__Dataset records__.
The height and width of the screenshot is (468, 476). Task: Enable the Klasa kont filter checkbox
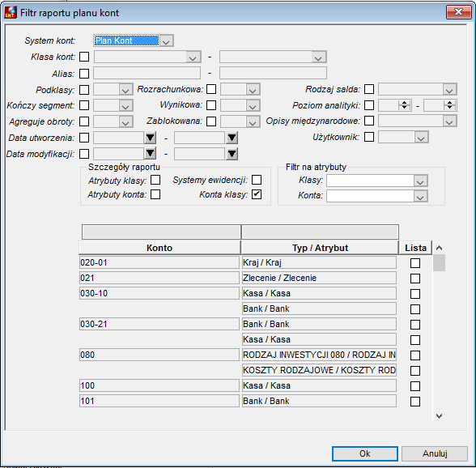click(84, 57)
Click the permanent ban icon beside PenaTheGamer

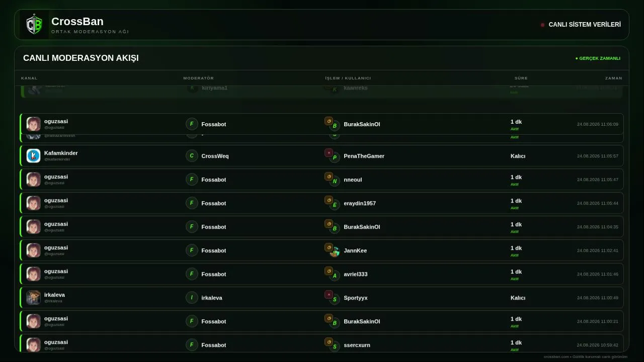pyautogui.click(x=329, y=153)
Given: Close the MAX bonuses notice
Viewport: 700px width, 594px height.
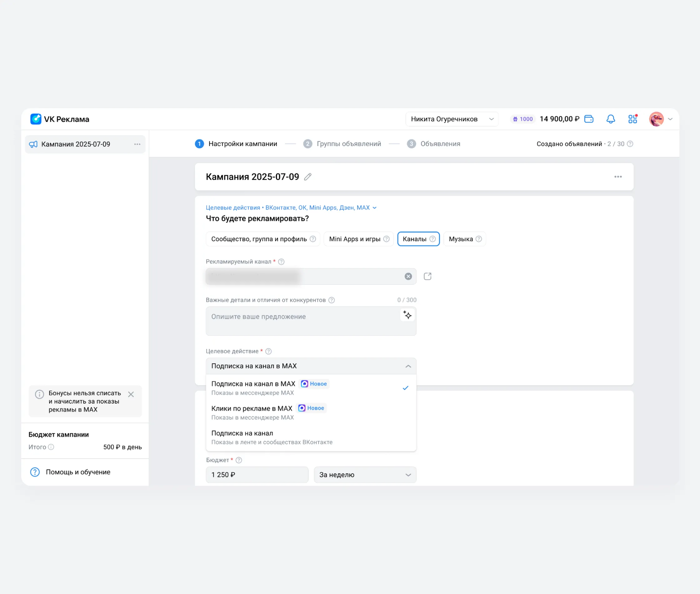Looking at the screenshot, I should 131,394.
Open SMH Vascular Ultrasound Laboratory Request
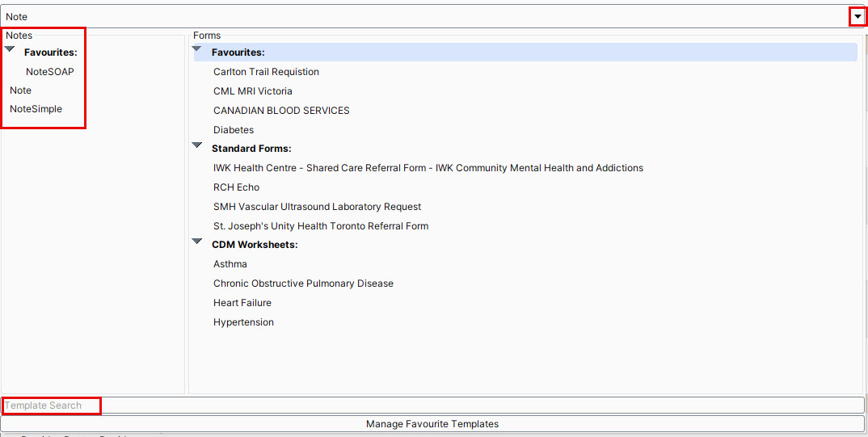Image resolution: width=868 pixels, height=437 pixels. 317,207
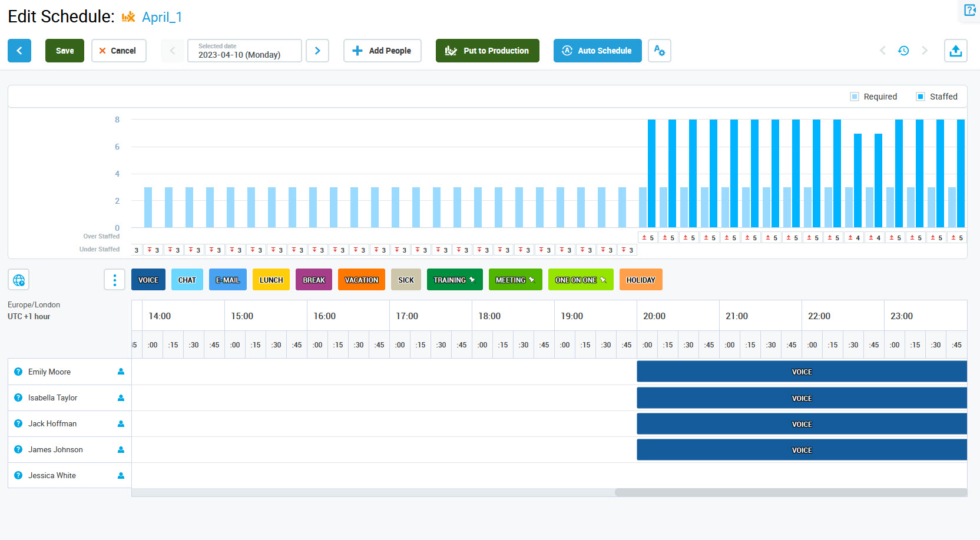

__Exercise__.
In your copy, leave out the pictures and reproduce the material above exactly.

__Reply__.
The height and width of the screenshot is (468, 476). Task: Enable the Klasa kont filter checkbox
click(84, 57)
Click the permanent ban icon beside PenaTheGamer

pyautogui.click(x=329, y=153)
Given: Close the MAX bonuses notice
Viewport: 700px width, 594px height.
Looking at the screenshot, I should 131,394.
Open SMH Vascular Ultrasound Laboratory Request
Image resolution: width=868 pixels, height=437 pixels. 317,207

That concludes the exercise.